7. The genetic transformation method according to claim 4, characterized in that, In step (6), 0.8 g / L of activated carbon is added to the rooting medium for transformation.
8. The genetic transformation method according to claim 4, characterized in that, In step (1), the OD of the Agrobacterium tumefaciens bacterial solution... 600 The value was 0.5, and the infection time was 20 minutes.
9. The genetic transformation method according to claim 4, characterized in that, In step (2), the co-culture conditions are as follows: the infected leaf explants are placed in WPM medium containing 100 μM AS and cultured in the dark at 25±1℃ for 2-3 days.
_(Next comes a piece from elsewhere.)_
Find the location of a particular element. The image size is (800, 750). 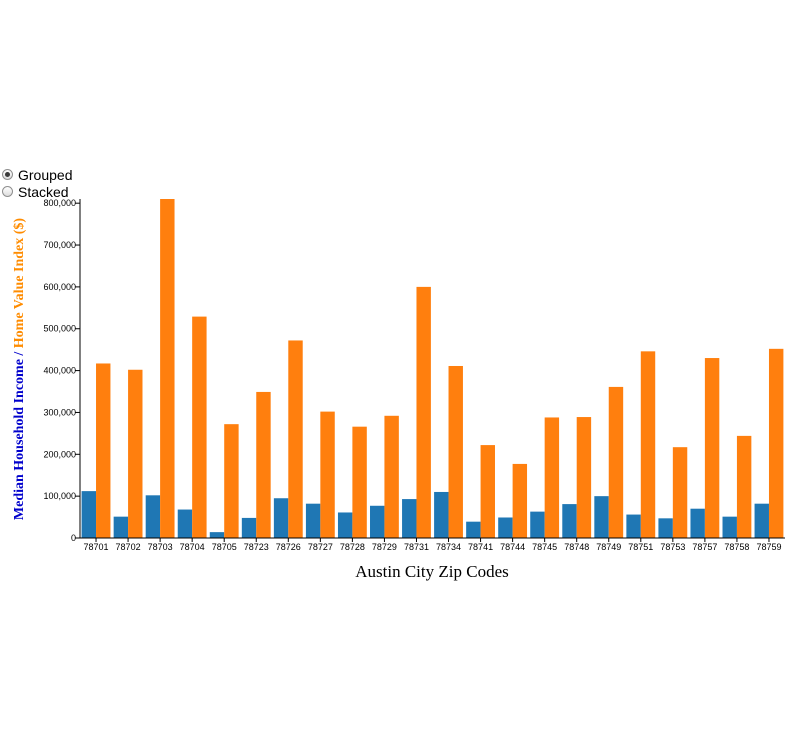

x-tick-label-78728: 78728 is located at coordinates (352, 547).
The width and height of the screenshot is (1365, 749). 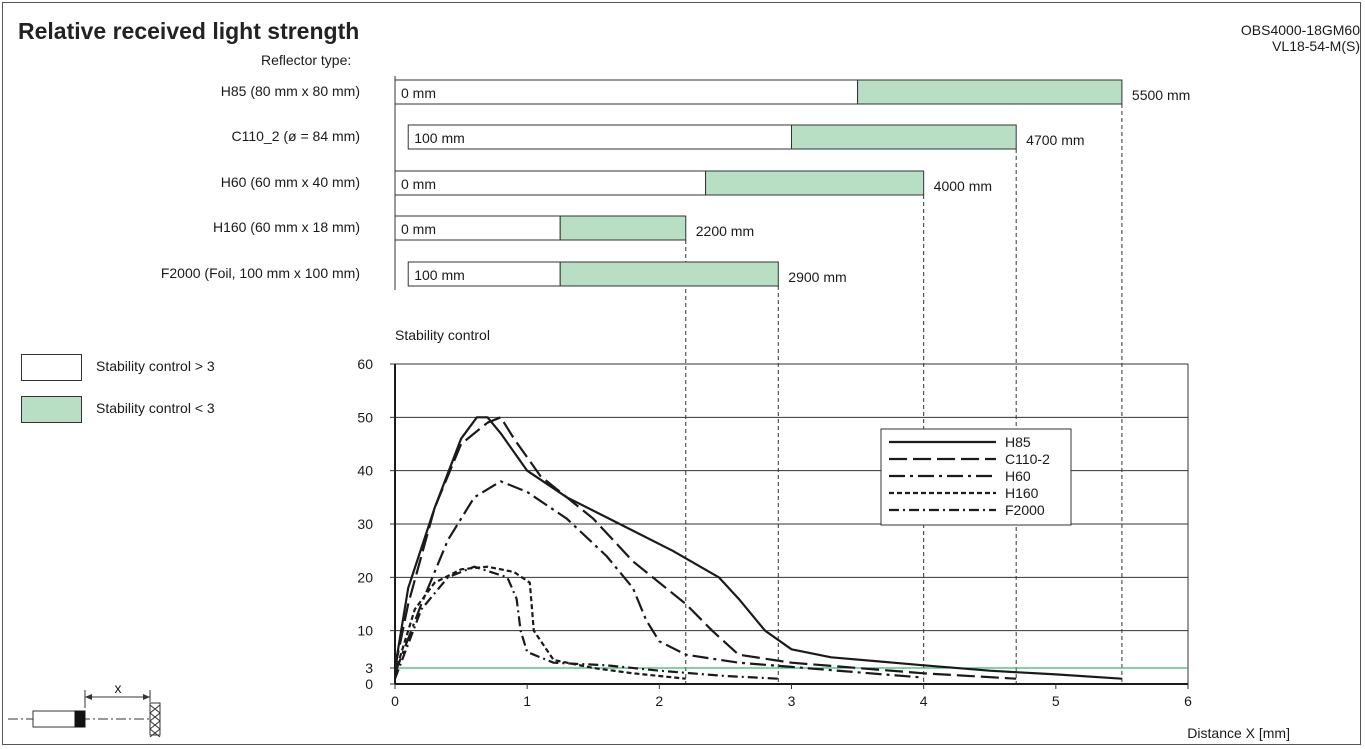 I want to click on legend-label-stable: Stability control < 3, so click(x=156, y=408).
10. The application of the in vitro regeneration method as described in any one of claims 1-3, or the genetic transformation method as described in any one of claims 4-9, in the breeding of Liquidambar formosana, characterized in that, The applications include rapid propagation through tissue culture or obtaining new varieties of Liquidambar formosana with target traits by introducing exogenous genes.